The Future: From Device Control To Trust Control
The future enterprise will not ask:
“Is this device allowed?”
It will ask:
- Should this device be trusted right now?
- Does its behaviour still match its purpose?
- Has its risk profile changed?
This shift, from access control to trust control, is what allows identity governance to scale into the millions.

An Optimistic Way Forward
Managing millions of device identities is not an impossible task.
It becomes manageable when leaders:
- accept that devices are identities
- design for lifecycle, not onboarding
- replace permanent trust with contextual trust
- align governance with real-world impact
Small design changes, applied consistently, deliver:
- reduced breach risk
- faster response
- clearer accountability
- safer innovation
Final Words
Devices will continue to multiply across every industry, quietly embedding themselves into daily operations, infrastructure, and decision-making systems. They already act faster than humans, make autonomous choices, and interact with critical environments without waiting for approval or oversight. As this machine-driven layer grows, it will increasingly shape outcomes that matter deeply: operational continuity, public safety, customer trust, and even regulatory standing. In this reality, success will not belong to organisations that simply deploy the highest number of connected devices or adopt the latest technology first. It will belong to those who understand something more fundamental: that every device represents a decision to trust. Without clear identity governance, that trust becomes blind, persistent, and dangerously difficult to revoke.

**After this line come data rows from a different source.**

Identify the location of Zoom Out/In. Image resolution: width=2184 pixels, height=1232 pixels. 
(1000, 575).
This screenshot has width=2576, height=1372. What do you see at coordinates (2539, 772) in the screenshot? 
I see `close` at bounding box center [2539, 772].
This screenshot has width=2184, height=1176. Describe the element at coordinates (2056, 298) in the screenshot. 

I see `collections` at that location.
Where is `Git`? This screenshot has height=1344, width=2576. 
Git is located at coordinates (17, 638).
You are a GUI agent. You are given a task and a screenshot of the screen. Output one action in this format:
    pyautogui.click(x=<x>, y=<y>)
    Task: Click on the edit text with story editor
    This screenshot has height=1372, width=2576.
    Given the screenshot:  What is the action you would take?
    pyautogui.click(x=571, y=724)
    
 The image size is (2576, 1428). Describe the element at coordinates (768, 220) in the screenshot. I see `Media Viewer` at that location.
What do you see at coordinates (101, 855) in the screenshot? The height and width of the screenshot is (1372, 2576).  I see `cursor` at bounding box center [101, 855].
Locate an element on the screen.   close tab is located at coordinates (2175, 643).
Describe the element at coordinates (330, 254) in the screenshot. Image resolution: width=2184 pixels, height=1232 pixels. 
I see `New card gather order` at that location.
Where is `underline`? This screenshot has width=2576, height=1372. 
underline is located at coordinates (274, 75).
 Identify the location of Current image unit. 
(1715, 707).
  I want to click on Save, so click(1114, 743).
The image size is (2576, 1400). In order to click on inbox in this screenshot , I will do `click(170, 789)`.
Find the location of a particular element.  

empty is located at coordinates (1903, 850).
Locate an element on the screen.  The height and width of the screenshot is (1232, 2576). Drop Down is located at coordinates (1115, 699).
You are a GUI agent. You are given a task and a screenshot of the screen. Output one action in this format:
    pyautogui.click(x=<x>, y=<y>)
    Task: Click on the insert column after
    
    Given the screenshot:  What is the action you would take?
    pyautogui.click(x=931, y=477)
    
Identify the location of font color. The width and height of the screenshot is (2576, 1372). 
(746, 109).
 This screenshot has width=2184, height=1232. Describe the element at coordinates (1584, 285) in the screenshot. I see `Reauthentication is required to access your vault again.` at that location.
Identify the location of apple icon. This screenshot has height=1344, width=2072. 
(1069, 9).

Managing millions of device identities, therefore, is not merely an exercise in scale or automation. It is about making deliberate choices around who or what is allowed to act, under which conditions, and for how long. It requires designing systems where trust is earned, continuously evaluated, and withdrawn when context changes. This level of intentional trust cannot be delegated entirely to tools or buried inside technical teams. It demands leadership clarity; clear ownership, clear accountability, and a willingness to treat identity as a strategic control rather than a background function. Ultimately, how an organisation governs device identities reflects how seriously it takes responsibility in a machine-driven world. And that, unmistakably, is a leadership decision.